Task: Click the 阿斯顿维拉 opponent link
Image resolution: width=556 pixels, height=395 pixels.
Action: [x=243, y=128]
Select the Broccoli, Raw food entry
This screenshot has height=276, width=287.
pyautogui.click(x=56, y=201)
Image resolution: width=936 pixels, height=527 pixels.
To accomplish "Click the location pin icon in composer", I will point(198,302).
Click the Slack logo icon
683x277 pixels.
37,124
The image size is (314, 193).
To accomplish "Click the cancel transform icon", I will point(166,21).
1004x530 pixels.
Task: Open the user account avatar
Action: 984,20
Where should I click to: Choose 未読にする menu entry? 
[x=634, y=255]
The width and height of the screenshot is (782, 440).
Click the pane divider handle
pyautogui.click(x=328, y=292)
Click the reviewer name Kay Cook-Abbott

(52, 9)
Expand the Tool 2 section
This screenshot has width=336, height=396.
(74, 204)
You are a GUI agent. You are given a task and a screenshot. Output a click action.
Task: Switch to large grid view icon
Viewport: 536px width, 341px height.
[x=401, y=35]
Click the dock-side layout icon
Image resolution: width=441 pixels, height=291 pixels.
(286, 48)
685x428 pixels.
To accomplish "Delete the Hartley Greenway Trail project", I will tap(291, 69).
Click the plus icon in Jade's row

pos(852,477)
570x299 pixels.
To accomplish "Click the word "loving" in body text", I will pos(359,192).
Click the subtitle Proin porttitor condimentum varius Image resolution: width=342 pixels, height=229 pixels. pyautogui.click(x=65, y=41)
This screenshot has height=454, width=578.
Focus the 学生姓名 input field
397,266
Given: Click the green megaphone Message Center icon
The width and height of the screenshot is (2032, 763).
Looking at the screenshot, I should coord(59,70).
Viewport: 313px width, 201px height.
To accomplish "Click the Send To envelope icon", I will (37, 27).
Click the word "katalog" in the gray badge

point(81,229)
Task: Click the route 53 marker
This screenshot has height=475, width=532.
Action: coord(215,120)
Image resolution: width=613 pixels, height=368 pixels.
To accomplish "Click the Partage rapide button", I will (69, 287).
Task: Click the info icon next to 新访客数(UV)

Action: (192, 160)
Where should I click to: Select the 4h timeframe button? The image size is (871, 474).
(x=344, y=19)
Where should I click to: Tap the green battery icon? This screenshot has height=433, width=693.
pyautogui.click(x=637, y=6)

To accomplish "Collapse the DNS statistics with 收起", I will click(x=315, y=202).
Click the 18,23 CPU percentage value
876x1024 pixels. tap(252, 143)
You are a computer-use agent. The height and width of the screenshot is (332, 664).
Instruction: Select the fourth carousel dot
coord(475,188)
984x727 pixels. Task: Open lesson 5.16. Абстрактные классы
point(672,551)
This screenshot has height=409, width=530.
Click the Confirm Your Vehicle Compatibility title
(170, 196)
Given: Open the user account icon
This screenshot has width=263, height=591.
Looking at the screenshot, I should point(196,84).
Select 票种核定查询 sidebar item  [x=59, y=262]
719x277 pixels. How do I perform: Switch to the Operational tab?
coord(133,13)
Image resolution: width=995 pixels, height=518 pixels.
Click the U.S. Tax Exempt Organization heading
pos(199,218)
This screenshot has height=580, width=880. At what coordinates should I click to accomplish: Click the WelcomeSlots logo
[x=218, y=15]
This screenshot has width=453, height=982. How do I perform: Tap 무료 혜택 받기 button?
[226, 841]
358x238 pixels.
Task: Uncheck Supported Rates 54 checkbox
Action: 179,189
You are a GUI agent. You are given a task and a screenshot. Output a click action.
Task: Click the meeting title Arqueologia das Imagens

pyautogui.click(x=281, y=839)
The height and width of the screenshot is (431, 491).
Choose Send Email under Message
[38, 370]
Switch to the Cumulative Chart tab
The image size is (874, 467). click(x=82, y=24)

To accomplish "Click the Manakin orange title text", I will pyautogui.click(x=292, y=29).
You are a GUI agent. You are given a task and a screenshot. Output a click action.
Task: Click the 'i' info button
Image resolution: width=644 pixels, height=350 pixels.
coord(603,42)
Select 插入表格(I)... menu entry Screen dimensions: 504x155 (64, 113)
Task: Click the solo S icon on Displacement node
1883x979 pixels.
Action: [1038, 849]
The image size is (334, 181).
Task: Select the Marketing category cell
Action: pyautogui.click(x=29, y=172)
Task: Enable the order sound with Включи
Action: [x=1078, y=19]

Work request: Write out the entries above word for word.

Result:
Task: Click the 阿斯顿维拉 opponent link
Image resolution: width=556 pixels, height=395 pixels.
Action: [x=243, y=128]
Select the Broccoli, Raw food entry
This screenshot has height=276, width=287.
pyautogui.click(x=56, y=201)
Image resolution: width=936 pixels, height=527 pixels.
To accomplish "Click the location pin icon in composer", I will point(198,302).
Click the Slack logo icon
683x277 pixels.
37,124
The image size is (314, 193).
To accomplish "Click the cancel transform icon", I will point(166,21).
1004x530 pixels.
Task: Open the user account avatar
Action: 984,20
Where should I click to: Choose 未読にする menu entry? 
[x=634, y=255]
The width and height of the screenshot is (782, 440).
Click the pane divider handle
pyautogui.click(x=328, y=292)
Click the reviewer name Kay Cook-Abbott

(52, 9)
Expand the Tool 2 section
This screenshot has width=336, height=396.
(74, 204)
You are a GUI agent. You are given a task and a screenshot. Output a click action.
Task: Switch to large grid view icon
Viewport: 536px width, 341px height.
[x=401, y=35]
Click the dock-side layout icon
Image resolution: width=441 pixels, height=291 pixels.
(286, 48)
685x428 pixels.
To accomplish "Delete the Hartley Greenway Trail project", I will tap(291, 69).
Click the plus icon in Jade's row

pos(852,477)
570x299 pixels.
To accomplish "Click the word "loving" in body text", I will pos(359,192).
Click the subtitle Proin porttitor condimentum varius Image resolution: width=342 pixels, height=229 pixels. pyautogui.click(x=65, y=41)
This screenshot has height=454, width=578.
Focus the 学生姓名 input field
397,266
Given: Click the green megaphone Message Center icon
The width and height of the screenshot is (2032, 763).
Looking at the screenshot, I should coord(59,70).
Viewport: 313px width, 201px height.
To accomplish "Click the Send To envelope icon", I will (37, 27).
Click the word "katalog" in the gray badge

point(81,229)
Task: Click the route 53 marker
This screenshot has height=475, width=532.
Action: coord(215,120)
Image resolution: width=613 pixels, height=368 pixels.
To accomplish "Click the Partage rapide button", I will (69, 287).
Task: Click the info icon next to 新访客数(UV)

Action: (192, 160)
Where should I click to: Select the 4h timeframe button? The image size is (871, 474).
(x=344, y=19)
Where should I click to: Tap the green battery icon? This screenshot has height=433, width=693.
pyautogui.click(x=637, y=6)

To accomplish "Collapse the DNS statistics with 收起", I will click(x=315, y=202).
Click the 18,23 CPU percentage value
876x1024 pixels. tap(252, 143)
You are a computer-use agent. The height and width of the screenshot is (332, 664).
Instruction: Select the fourth carousel dot
coord(475,188)
984x727 pixels. Task: Open lesson 5.16. Абстрактные классы
point(672,551)
This screenshot has height=409, width=530.
Click the Confirm Your Vehicle Compatibility title
(170, 196)
Given: Open the user account icon
This screenshot has width=263, height=591.
Looking at the screenshot, I should point(196,84).
Select 票种核定查询 sidebar item  [x=59, y=262]
719x277 pixels. How do I perform: Switch to the Operational tab?
coord(133,13)
Image resolution: width=995 pixels, height=518 pixels.
Click the U.S. Tax Exempt Organization heading
pos(199,218)
This screenshot has height=580, width=880. At what coordinates should I click to accomplish: Click the WelcomeSlots logo
[x=218, y=15]
This screenshot has width=453, height=982. How do I perform: Tap 무료 혜택 받기 button?
[226, 841]
358x238 pixels.
Task: Uncheck Supported Rates 54 checkbox
Action: 179,189
You are a GUI agent. You are given a task and a screenshot. Output a click action.
Task: Click the meeting title Arqueologia das Imagens

pyautogui.click(x=281, y=839)
The height and width of the screenshot is (431, 491).
Choose Send Email under Message
[38, 370]
Switch to the Cumulative Chart tab
The image size is (874, 467). click(x=82, y=24)

To accomplish "Click the Manakin orange title text", I will pyautogui.click(x=292, y=29).
You are a GUI agent. You are given a task and a screenshot. Output a click action.
Task: Click the 'i' info button
Image resolution: width=644 pixels, height=350 pixels.
coord(603,42)
Select 插入表格(I)... menu entry Screen dimensions: 504x155 (64, 113)
Task: Click the solo S icon on Displacement node
1883x979 pixels.
Action: [1038, 849]
The image size is (334, 181).
Task: Select the Marketing category cell
Action: pyautogui.click(x=29, y=172)
Task: Enable the order sound with Включи
Action: [x=1078, y=19]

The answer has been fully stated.